相変わらず周りからは窺うような視線がちらちらと投げかけられていたが、日野は全く気にしてない。そんな落ち着かない雰囲気の中、彼女は突然変なことを言いだした。
「真神くん。君さ……吸血鬼とか狼男とか、いわゆる怪物の存在って、信じる?」
俺には日野の質問の意図が掴めなかったが、とりあえず正直に首を振った。
この世に化け物がいるのを信じてるかってことだろ? そんなもん、普通は信じねえだろ。いるって答えんなら、そいつはとんでもないロマンチストだと思う。
日野はそんな俺の答えにひどく落胆した様子を見せると、しょんぼりとうつむいてしまった。

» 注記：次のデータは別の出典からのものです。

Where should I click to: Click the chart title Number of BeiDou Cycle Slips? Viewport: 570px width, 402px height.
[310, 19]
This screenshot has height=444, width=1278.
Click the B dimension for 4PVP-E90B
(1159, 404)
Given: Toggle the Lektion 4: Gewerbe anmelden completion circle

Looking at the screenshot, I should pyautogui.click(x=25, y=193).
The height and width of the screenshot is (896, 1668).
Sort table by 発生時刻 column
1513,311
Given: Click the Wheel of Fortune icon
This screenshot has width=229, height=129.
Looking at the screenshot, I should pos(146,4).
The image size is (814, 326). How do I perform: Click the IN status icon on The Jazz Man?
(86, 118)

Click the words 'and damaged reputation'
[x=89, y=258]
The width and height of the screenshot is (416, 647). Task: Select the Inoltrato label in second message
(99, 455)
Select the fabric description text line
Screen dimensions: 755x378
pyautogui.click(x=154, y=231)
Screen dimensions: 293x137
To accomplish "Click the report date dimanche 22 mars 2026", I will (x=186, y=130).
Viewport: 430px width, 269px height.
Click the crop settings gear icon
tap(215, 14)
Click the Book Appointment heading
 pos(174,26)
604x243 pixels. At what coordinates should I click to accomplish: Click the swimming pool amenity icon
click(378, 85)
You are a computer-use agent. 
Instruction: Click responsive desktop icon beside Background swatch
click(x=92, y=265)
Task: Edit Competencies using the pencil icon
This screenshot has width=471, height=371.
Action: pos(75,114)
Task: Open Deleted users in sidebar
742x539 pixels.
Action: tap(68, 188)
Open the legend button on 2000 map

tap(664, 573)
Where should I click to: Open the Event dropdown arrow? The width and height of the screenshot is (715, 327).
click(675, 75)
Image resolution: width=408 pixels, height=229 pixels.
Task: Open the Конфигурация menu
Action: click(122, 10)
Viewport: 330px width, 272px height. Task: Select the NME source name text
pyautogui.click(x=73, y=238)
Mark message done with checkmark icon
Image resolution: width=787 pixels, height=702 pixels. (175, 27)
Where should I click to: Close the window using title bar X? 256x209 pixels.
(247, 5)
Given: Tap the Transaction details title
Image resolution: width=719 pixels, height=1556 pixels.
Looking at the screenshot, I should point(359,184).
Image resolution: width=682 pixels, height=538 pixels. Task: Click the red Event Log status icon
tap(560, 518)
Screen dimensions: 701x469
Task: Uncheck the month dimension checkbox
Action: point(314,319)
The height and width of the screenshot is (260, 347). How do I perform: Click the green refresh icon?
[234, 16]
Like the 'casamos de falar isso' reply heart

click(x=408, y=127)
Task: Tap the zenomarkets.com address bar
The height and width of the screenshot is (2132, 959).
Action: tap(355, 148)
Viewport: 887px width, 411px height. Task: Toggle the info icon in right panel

けど、しばらくしたらまた顔を上げて、「絶対内緒にするから、正直に言って」と迫ってきた。
「いや、だから……日野が俺に何を求めてんのか知んねえけど、俺は化け物の存在なんて信じちゃいねえし」
「でも真神くん、君は…………」
日野は何かを言いかけたが、途中で口を閉ざしちまった。なんでか、今にも泣きだしそうな顔で。
俺はそんな彼女に何て言えばいいのかわかんなくて、結局その日はその気まずい雰囲気のまま別れることになった。